Looking at this problem from a slightly different perspective and starting from the "general" form of the linear mixed model, we have $$ y_{ijk} = \mu + \alpha_j + d_{ij} + e_{ijk}, \quad d_{i} \sim N(0, \Sigma), \quad e_{ijk} \sim N(0, \sigma^2) $$ where $\alpha_j$ is the fixed effect of the $j$'th condition and $d_i = (d_{i1}, \ldots, d_{iJ})^\top$ is a random vector (some call it vector-valued random effect, I think) for the $i$'th participant in the $j$'th condition.
In your example we have two conditions $y_{i1k}$ and $y_{i2k}$ which I'll denote as $A$ and $B$ in what follows. So the covariance matrix of the two-dimensional random vector $d_{i}$ is of the general form

$$\Sigma = \begin{bmatrix}\sigma^2_A & \sigma_{AB}\\ \sigma_{AB} & \sigma^2_{B} \end{bmatrix} $$

with non-negative $\sigma^2_A$ and $\sigma^2_{B}$.

Let's first see how the re-parameterized version of $\Sigma$ looks when we use sum contrasts.

§ Requirement a: For each statement below, say yes or no according to the mixed-model passage, and quote the words that decide it: (i) in the example, the random vector for each participant is two-dimensional; (ii) the two conditions are referred to as A and B; (iii) the re-parameterized version of the covariance matrix is examined using treatment contrasts.
The mixed-model passage and the records have no connection to each other.

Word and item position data
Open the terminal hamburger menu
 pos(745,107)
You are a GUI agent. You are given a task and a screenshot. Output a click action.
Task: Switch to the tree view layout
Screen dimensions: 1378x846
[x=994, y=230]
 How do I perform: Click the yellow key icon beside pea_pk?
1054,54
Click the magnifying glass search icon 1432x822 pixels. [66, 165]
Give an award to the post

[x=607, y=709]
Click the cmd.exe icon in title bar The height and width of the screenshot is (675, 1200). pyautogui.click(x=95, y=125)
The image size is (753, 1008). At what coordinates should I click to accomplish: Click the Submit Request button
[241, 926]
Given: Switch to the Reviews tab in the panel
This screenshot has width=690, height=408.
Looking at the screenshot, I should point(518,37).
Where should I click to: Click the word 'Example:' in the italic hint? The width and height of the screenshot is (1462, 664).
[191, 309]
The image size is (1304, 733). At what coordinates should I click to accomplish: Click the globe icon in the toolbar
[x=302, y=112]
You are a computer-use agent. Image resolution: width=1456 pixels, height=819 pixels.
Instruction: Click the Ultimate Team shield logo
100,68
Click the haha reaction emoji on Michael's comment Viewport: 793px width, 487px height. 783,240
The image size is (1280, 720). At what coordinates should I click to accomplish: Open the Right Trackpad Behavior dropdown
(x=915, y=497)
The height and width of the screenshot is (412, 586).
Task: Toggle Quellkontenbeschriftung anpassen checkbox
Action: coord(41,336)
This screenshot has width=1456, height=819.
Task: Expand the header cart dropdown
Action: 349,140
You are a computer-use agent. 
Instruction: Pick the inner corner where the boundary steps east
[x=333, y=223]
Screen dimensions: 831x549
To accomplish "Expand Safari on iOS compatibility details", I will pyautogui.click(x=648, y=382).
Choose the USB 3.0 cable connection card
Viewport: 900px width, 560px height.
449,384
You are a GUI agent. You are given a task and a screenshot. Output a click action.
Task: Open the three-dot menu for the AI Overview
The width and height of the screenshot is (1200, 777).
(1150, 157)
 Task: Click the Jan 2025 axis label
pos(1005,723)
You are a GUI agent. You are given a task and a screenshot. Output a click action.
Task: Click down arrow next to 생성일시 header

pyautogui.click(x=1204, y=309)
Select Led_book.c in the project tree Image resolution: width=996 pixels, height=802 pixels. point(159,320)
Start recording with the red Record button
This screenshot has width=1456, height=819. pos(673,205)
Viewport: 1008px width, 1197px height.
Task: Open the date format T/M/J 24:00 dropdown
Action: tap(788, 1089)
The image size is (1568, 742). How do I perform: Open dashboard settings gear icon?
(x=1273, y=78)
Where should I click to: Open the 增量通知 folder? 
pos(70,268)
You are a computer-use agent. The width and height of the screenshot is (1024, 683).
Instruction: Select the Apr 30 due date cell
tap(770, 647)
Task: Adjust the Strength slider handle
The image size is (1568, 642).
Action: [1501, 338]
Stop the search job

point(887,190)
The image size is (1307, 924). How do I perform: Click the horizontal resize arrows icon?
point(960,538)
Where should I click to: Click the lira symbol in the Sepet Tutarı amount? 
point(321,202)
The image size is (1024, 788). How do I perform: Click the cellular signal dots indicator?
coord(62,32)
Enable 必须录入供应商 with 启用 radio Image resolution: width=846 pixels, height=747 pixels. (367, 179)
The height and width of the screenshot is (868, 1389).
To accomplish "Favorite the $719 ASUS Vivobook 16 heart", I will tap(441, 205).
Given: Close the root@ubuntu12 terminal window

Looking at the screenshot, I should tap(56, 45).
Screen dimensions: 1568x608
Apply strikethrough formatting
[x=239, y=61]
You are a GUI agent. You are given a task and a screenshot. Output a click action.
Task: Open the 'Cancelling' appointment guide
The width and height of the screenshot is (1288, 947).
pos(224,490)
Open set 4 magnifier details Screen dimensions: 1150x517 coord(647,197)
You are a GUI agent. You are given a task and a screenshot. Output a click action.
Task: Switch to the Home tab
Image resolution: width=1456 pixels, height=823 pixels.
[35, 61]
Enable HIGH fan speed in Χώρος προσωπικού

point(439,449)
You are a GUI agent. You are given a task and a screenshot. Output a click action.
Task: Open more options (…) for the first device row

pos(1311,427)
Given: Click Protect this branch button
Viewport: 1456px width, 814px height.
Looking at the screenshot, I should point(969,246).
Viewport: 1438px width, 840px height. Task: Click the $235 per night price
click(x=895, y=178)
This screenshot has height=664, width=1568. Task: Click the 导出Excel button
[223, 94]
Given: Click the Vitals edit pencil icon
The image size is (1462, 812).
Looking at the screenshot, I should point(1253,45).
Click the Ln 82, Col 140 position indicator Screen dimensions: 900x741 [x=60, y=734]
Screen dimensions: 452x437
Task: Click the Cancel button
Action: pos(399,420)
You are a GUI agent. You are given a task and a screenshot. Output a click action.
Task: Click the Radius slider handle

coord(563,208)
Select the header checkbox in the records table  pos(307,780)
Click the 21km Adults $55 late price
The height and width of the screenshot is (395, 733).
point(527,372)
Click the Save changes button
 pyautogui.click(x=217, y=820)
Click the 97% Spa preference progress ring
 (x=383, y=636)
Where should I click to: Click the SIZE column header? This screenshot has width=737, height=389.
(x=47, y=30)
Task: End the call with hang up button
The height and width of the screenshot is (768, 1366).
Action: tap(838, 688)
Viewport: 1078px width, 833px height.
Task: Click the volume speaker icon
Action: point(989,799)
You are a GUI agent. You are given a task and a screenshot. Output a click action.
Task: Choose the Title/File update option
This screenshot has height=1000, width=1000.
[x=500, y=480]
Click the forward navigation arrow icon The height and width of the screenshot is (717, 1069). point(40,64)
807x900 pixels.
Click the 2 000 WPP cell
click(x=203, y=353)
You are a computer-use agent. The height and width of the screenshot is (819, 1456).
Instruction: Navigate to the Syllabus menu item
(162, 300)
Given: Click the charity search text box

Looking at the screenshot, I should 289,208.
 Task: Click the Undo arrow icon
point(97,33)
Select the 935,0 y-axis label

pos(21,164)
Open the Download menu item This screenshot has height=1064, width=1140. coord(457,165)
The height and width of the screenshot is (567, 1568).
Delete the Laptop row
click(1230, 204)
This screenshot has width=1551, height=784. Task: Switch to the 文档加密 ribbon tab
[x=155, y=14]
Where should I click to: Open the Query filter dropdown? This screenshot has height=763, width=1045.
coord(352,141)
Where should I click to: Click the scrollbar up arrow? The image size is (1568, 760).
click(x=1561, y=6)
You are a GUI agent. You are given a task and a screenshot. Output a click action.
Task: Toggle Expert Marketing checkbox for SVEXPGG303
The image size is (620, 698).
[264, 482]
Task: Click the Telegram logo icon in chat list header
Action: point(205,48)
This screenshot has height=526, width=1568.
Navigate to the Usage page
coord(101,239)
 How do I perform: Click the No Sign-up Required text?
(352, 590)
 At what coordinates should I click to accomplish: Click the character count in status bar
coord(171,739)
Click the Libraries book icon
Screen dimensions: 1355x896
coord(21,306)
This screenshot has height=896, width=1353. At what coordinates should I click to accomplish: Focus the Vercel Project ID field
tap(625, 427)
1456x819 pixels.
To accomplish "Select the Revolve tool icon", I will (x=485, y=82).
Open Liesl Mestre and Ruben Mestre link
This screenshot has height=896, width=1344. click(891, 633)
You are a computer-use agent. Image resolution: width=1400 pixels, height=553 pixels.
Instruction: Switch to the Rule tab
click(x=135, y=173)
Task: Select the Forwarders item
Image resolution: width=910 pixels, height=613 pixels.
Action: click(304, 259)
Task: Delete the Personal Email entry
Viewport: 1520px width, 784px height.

§ Requirement b: Please express the lines of the records between the lines holding "Viewport: 1438px width, 840px" and "Select the header", inclusive, as a JSON list of strings, one string per line, leaving out blank lines.

§ Expected answer a:
(i) Yes: "the covariance matrix of the two-dimensional random vector $d_{i}$"
(ii) Yes: "which I'll denote as $A$ and $B$ in what follows"
(iii) No: "when we use sum contrasts"

§ Expected answer b:
[
  "Viewport: 1438px width, 840px height. Task: Click the $235 per night price",
  "click(x=895, y=178)",
  "This screenshot has height=664, width=1568. Task: Click the 导出Excel button",
  "[223, 94]",
  "Given: Click the Vitals edit pencil icon",
  "The image size is (1462, 812).",
  "Looking at the screenshot, I should point(1253,45).",
  "Click the Ln 82, Col 140 position indicator Screen dimensions: 900x741 [x=60, y=734]",
  "Screen dimensions: 452x437",
  "Task: Click the Cancel button",
  "Action: pos(399,420)",
  "You are a GUI agent. You are given a task and a screenshot. Output a click action.",
  "Task: Click the Radius slider handle",
  "coord(563,208)",
  "Select the header checkbox in the records table  pos(307,780)"
]